Gérard David se rendit à Anvers en 1515. La triple action religieuse, politique, littéraire de la Renaissance s’exerçait déjà avec force sur le milieu anversois. Des genres nouveaux naissaient, exprimant des aspirations plus profanes, plus individualistes, plus « réalistes. » Metsys lui-même, grand maitre mystique dans sa sublime Déposition, inspire par ailleurs l’école des « drôles » et déjà l’Italie, — sinon celle de Raphaël, du moins celle de Luini et de Francia, — modifie par endroits sa sensibilité native. Gérard David subit, lui aussi, des empreintes méridionales. Elles ne l’éveillent pas de la rêverie mystique où l’ont plongé l’admiration des maitres brugeois et le charme de la vieille cité. Et après lui quelques disciples portent à leur tour le flambeau d’une école qui veut vivre dans une ville où tout meurt...

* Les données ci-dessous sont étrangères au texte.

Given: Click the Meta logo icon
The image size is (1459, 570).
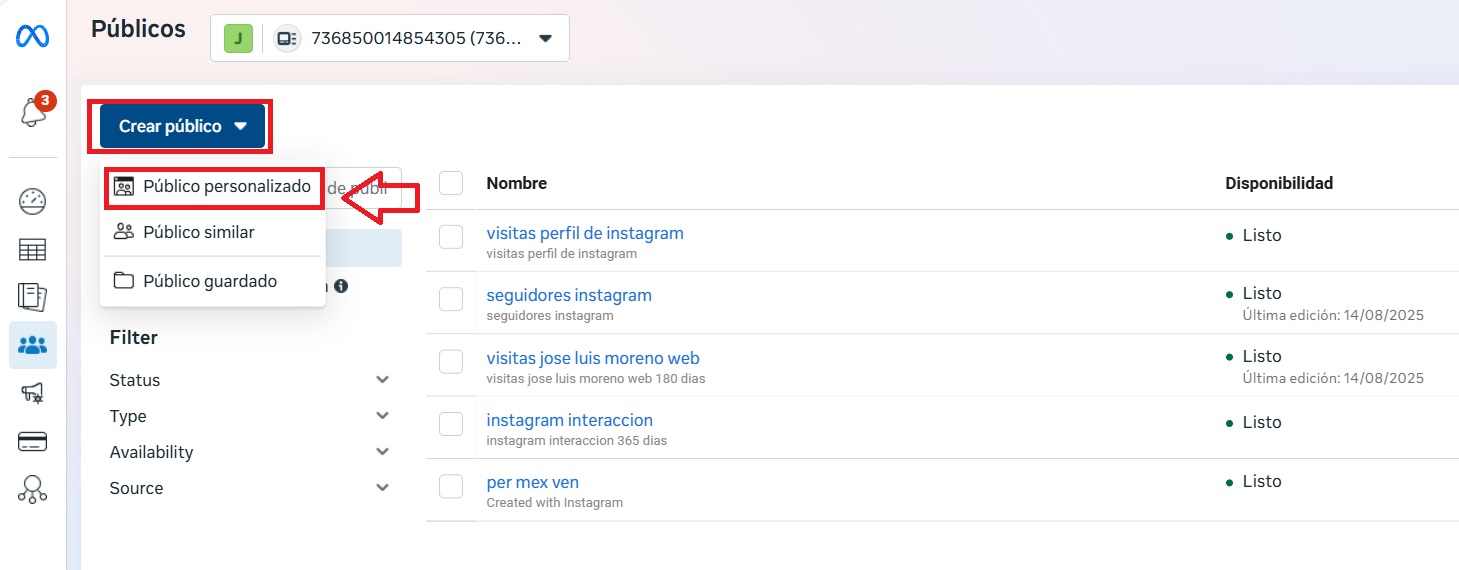Looking at the screenshot, I should [33, 37].
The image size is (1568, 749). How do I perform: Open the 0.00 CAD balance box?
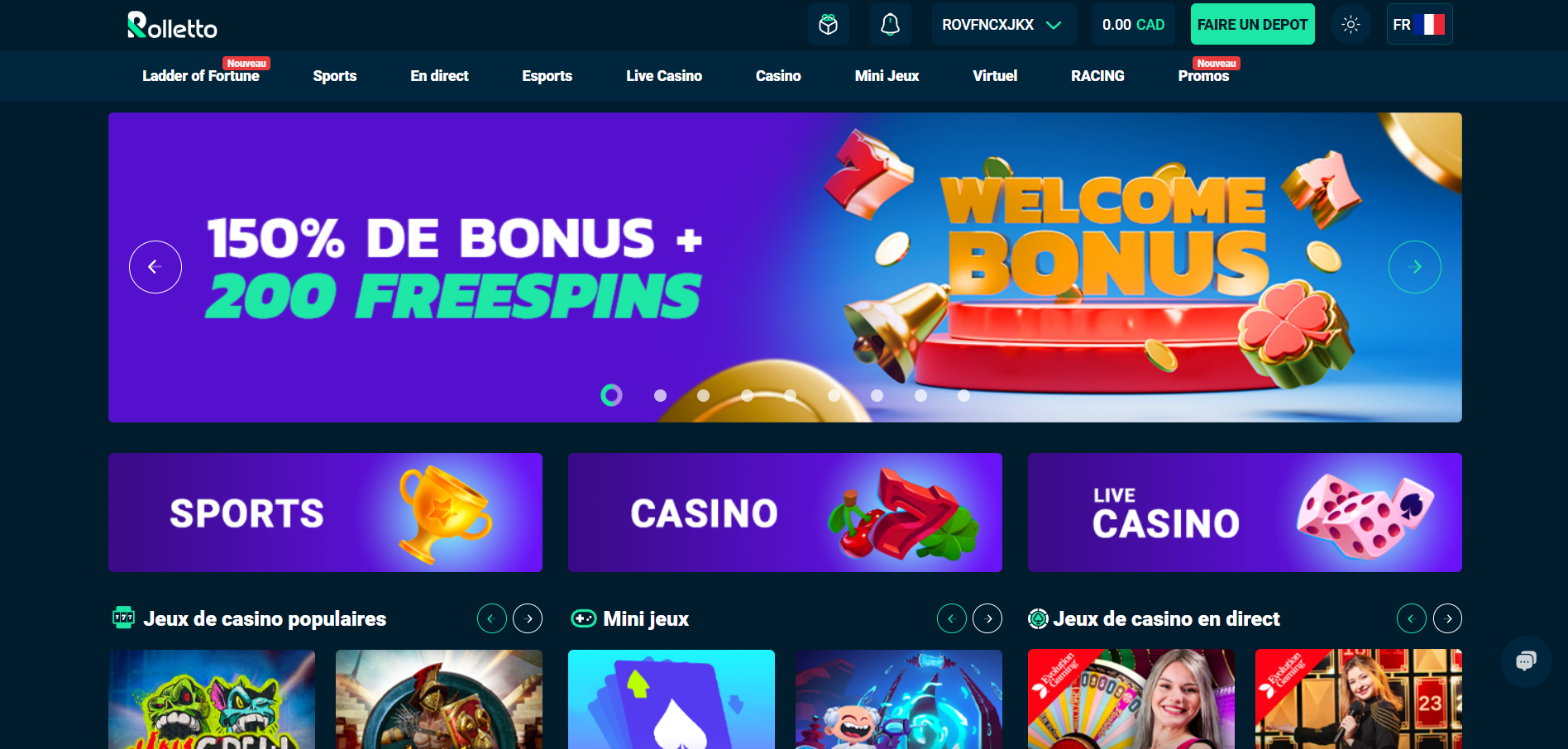[x=1133, y=24]
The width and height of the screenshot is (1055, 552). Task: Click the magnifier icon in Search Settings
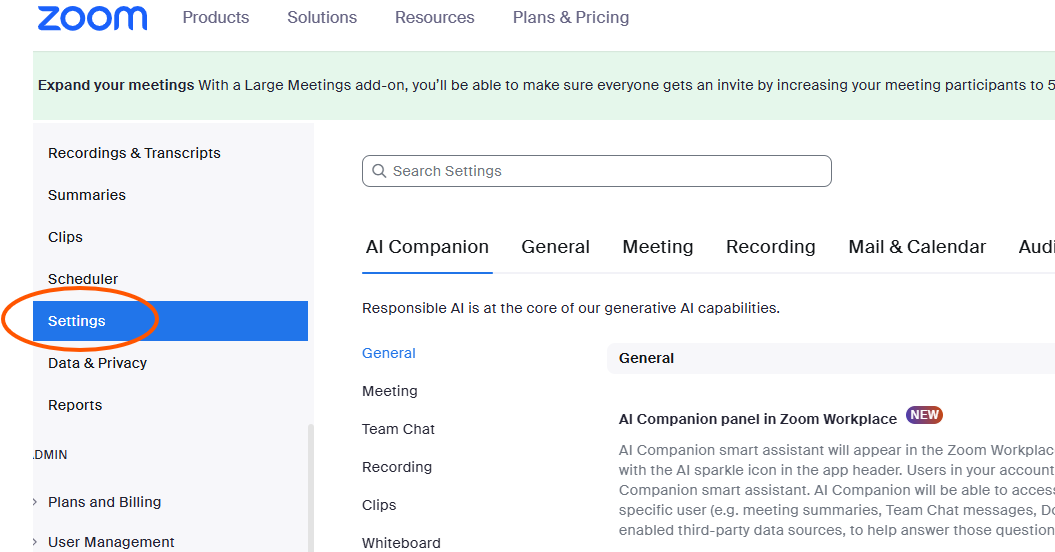point(379,171)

Van Mander ne savait plus rien de Gérard David, sinon que Pourbus le tenait pour un grand artiste[1]. L’exposition des Primitifs de 1902 l’a popularisé et classé parmi les princes de la peinture flamande. Il naquit à Oudewater dans la Hollande méridionale, aux environs de l’année 1460, et ses premières œuvres sont d’un paysagiste préoccupé des aspects individuels de la nature, rattaché aux maitres de l’école de Harlem, Albert van Ouwater, Thierry Bouts, Gérard de Saint-Jean, et sollicité en outre par la vie de l’âme. Son arrivée à Bruges en 1483 ouvre une seconde période dans sa carrière, période de transition, de recueillement, d’assimilation pendant laquelle il étudia des chefs-d’œuvre de van Eyck, Roger, van der Goes, Memlinc,

  1. C’est M. J. Weale qui a tiré G. David de l’oubli. Cf. son Gérard David painter and illuminator. Londres, 1895. Plus heureux que Memlinc, G. David a fait l’objet d’une monographie remarquable : Bodenhauser (E. von) Gérard David und seine Schule. Bruckmann, Munich.